# WORK TO COMPLETE:
The answer must consist solely of the lines below starting at the one containing "Where should I click to: Click" and ending at the one containing "Screen dimensions: 908x333", repeated exactly, with both ends included and all pictures omitted.

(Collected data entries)
▬▬▬▬▬▬▬▬▬▬
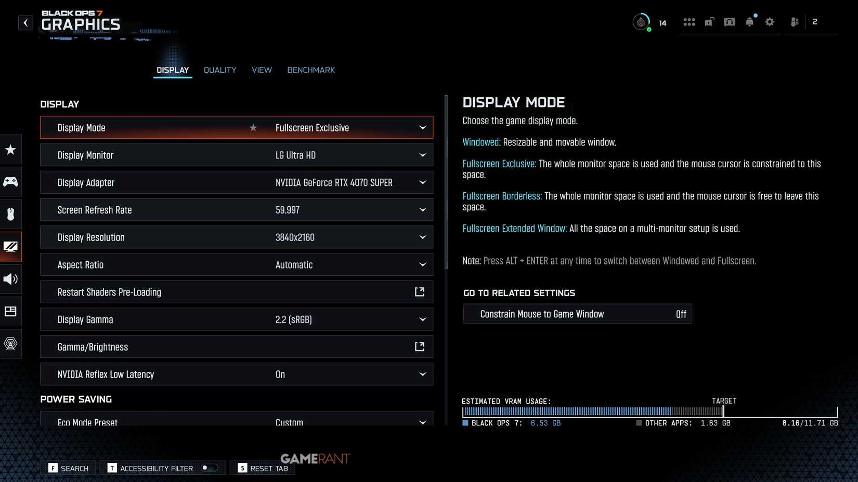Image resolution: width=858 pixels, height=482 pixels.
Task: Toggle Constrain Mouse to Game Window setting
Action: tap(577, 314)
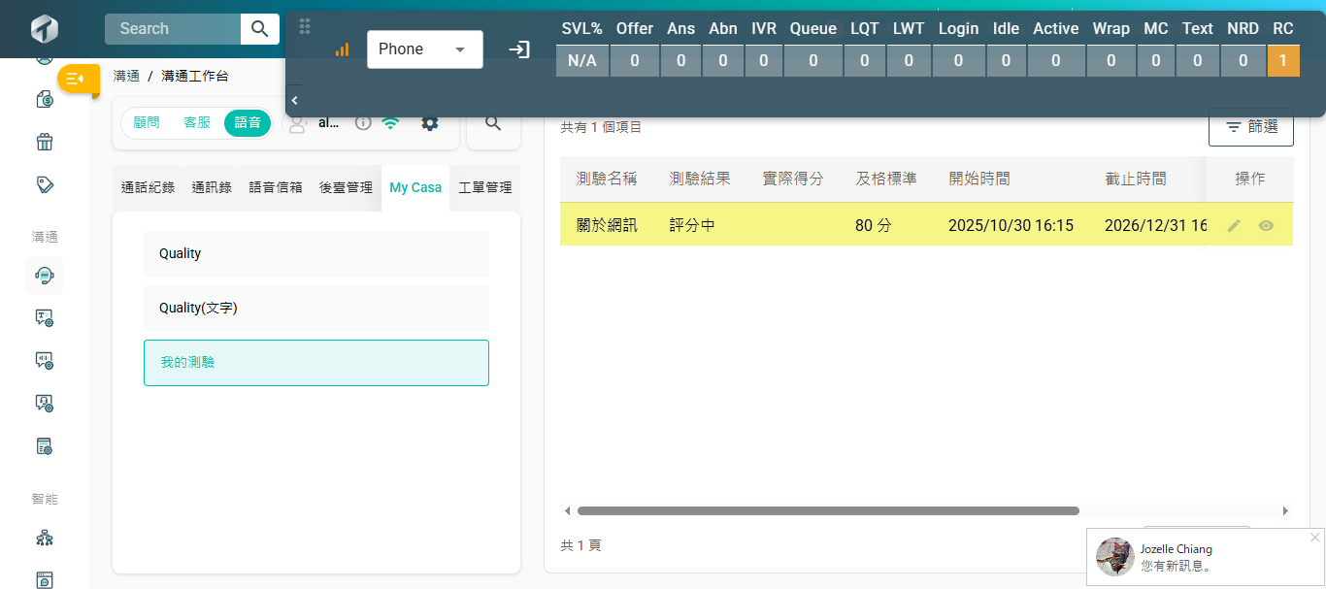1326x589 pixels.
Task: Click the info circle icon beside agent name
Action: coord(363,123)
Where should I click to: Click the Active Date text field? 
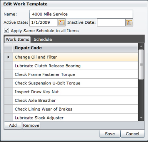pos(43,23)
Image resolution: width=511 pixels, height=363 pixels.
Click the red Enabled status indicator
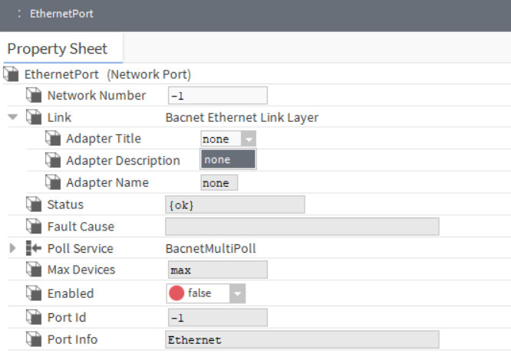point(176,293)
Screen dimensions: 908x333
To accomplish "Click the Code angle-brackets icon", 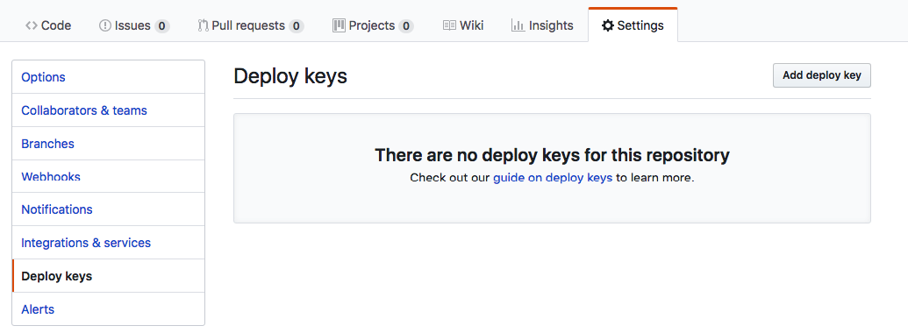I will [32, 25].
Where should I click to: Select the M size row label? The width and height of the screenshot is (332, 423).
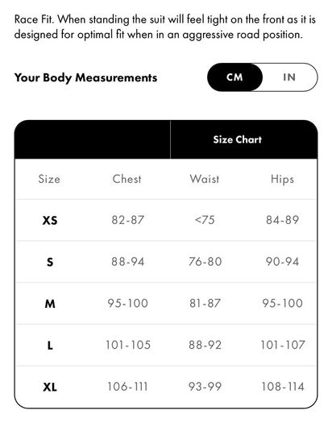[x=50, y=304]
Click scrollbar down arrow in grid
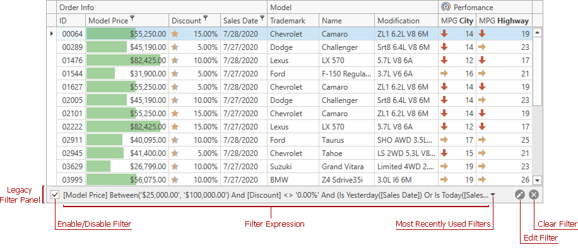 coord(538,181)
▬▬▬▬▬▬▬▬▬▬
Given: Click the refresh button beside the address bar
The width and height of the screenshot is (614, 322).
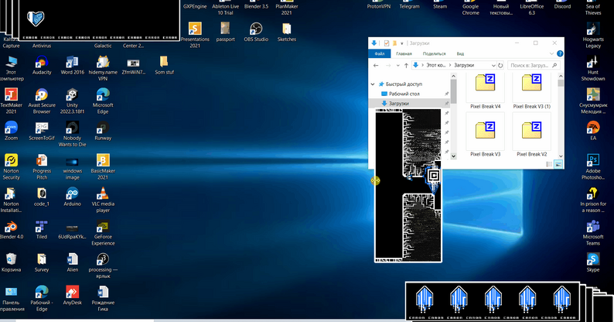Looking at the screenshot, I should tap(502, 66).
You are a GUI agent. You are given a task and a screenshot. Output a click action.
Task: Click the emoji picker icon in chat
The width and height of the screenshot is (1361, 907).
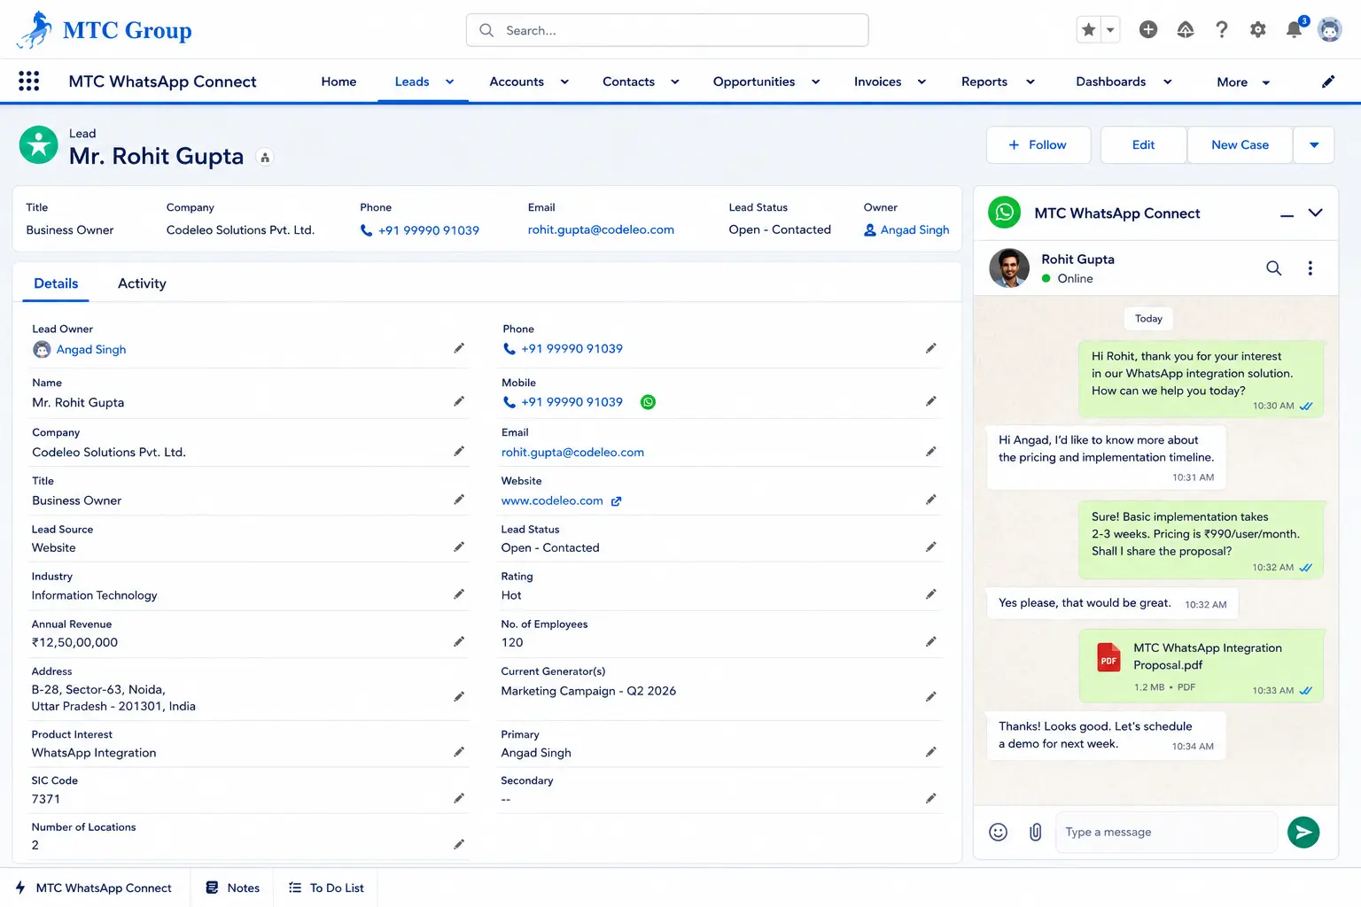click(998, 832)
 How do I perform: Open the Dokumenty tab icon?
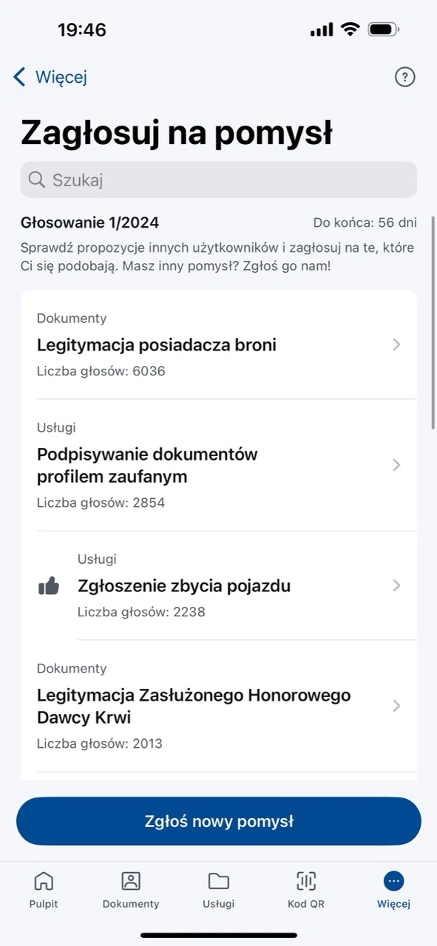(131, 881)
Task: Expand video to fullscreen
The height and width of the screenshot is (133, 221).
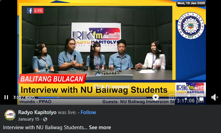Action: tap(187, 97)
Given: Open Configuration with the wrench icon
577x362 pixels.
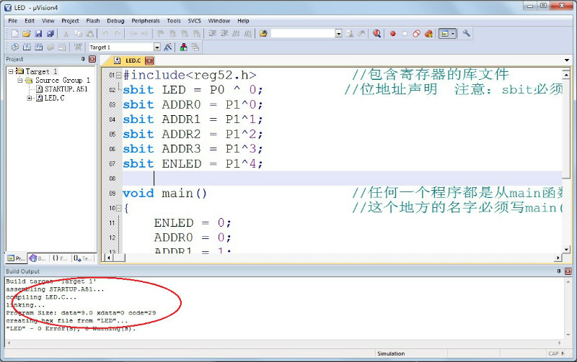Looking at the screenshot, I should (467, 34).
▬▬▬▬▬▬▬▬▬▬
# EXERCISE RESULT:
Where should I click to: Click the Active Date text field? 
pos(43,23)
Image resolution: width=511 pixels, height=363 pixels.
Click the red Enabled status indicator
point(176,293)
Screen dimensions: 908x333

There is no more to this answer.